◆ WHAT YOU HAVE TO DO
Rewrite the records below, changing every "How do I perform" to "How would I do" and leaving everything else as it is.
------------------------------------
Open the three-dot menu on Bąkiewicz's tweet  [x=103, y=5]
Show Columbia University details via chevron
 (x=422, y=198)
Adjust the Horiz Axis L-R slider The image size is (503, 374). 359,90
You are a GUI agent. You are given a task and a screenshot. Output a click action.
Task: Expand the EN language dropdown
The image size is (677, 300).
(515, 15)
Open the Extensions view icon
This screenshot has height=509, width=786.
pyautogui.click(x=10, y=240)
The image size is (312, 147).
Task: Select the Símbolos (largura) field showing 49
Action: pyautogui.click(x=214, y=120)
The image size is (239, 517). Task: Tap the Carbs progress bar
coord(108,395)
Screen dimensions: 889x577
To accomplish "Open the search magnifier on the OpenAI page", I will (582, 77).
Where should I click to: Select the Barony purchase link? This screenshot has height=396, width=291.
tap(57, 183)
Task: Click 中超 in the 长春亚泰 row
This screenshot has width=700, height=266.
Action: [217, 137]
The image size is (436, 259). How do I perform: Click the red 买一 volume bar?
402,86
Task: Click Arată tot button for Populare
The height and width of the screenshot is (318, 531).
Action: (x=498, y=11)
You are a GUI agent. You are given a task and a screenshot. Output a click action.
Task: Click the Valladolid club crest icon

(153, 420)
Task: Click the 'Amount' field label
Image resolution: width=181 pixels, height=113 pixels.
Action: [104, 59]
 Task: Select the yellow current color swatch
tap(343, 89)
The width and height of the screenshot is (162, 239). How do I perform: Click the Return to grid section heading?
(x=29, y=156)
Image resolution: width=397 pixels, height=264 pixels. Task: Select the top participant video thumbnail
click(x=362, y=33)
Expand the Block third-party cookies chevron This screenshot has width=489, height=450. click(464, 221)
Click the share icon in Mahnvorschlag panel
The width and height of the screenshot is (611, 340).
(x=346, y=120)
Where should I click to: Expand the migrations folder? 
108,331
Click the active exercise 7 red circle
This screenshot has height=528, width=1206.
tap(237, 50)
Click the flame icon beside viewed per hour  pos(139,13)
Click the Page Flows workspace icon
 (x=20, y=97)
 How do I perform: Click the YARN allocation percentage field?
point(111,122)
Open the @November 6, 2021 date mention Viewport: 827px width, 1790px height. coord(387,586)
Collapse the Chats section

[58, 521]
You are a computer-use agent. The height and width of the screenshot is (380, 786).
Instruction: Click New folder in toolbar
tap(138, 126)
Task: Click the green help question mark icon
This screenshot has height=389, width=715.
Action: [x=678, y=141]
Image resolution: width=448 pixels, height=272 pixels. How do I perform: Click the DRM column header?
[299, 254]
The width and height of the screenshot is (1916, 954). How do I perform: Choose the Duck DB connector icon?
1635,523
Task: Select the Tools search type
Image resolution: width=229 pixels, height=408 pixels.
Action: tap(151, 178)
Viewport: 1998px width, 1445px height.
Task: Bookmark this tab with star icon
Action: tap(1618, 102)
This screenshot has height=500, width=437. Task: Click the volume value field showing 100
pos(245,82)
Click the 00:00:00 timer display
------------------------------------
◆ WRITTEN REPLY
Open the three-dot menu on Bąkiewicz's tweet  [x=103, y=5]
Show Columbia University details via chevron
 (x=422, y=198)
Adjust the Horiz Axis L-R slider The image size is (503, 374). 359,90
You are a GUI agent. You are given a task and a screenshot. Output a click action.
Task: Expand the EN language dropdown
The image size is (677, 300).
(515, 15)
Open the Extensions view icon
This screenshot has height=509, width=786.
pyautogui.click(x=10, y=240)
The image size is (312, 147).
Task: Select the Símbolos (largura) field showing 49
Action: pyautogui.click(x=214, y=120)
The image size is (239, 517). Task: Tap the Carbs progress bar
coord(108,395)
Screen dimensions: 889x577
To accomplish "Open the search magnifier on the OpenAI page", I will (582, 77).
Where should I click to: Select the Barony purchase link? This screenshot has height=396, width=291.
tap(57, 183)
Task: Click 中超 in the 长春亚泰 row
This screenshot has width=700, height=266.
Action: [217, 137]
The image size is (436, 259). How would I do: Click the red 买一 volume bar?
402,86
Task: Click Arată tot button for Populare
The height and width of the screenshot is (318, 531).
Action: (x=498, y=11)
You are a GUI agent. You are given a task and a screenshot. Output a click action.
Task: Click the Valladolid club crest icon

(153, 420)
Task: Click the 'Amount' field label
Image resolution: width=181 pixels, height=113 pixels.
Action: [104, 59]
 Task: Select the yellow current color swatch
tap(343, 89)
The width and height of the screenshot is (162, 239). How would I do: Click the Return to grid section heading?
(x=29, y=156)
Image resolution: width=397 pixels, height=264 pixels. Task: Select the top participant video thumbnail
click(x=362, y=33)
Expand the Block third-party cookies chevron This screenshot has width=489, height=450. click(464, 221)
Click the share icon in Mahnvorschlag panel
The width and height of the screenshot is (611, 340).
(x=346, y=120)
Where should I click to: Expand the migrations folder? 
108,331
Click the active exercise 7 red circle
This screenshot has height=528, width=1206.
tap(237, 50)
Click the flame icon beside viewed per hour  pos(139,13)
Click the Page Flows workspace icon
 (x=20, y=97)
 How would I do: Click the YARN allocation percentage field?
point(111,122)
Open the @November 6, 2021 date mention Viewport: 827px width, 1790px height. coord(387,586)
Collapse the Chats section

[58, 521]
You are a computer-use agent. The height and width of the screenshot is (380, 786).
Instruction: Click New folder in toolbar
tap(138, 126)
Task: Click the green help question mark icon
This screenshot has height=389, width=715.
Action: [x=678, y=141]
Image resolution: width=448 pixels, height=272 pixels. How would I do: Click the DRM column header?
[299, 254]
The width and height of the screenshot is (1916, 954). How would I do: Choose the Duck DB connector icon?
1635,523
Task: Select the Tools search type
Image resolution: width=229 pixels, height=408 pixels.
Action: tap(151, 178)
Viewport: 1998px width, 1445px height.
Task: Bookmark this tab with star icon
Action: tap(1618, 102)
This screenshot has height=500, width=437. Task: Click the volume value field showing 100
pos(245,82)
Click the 00:00:00 timer display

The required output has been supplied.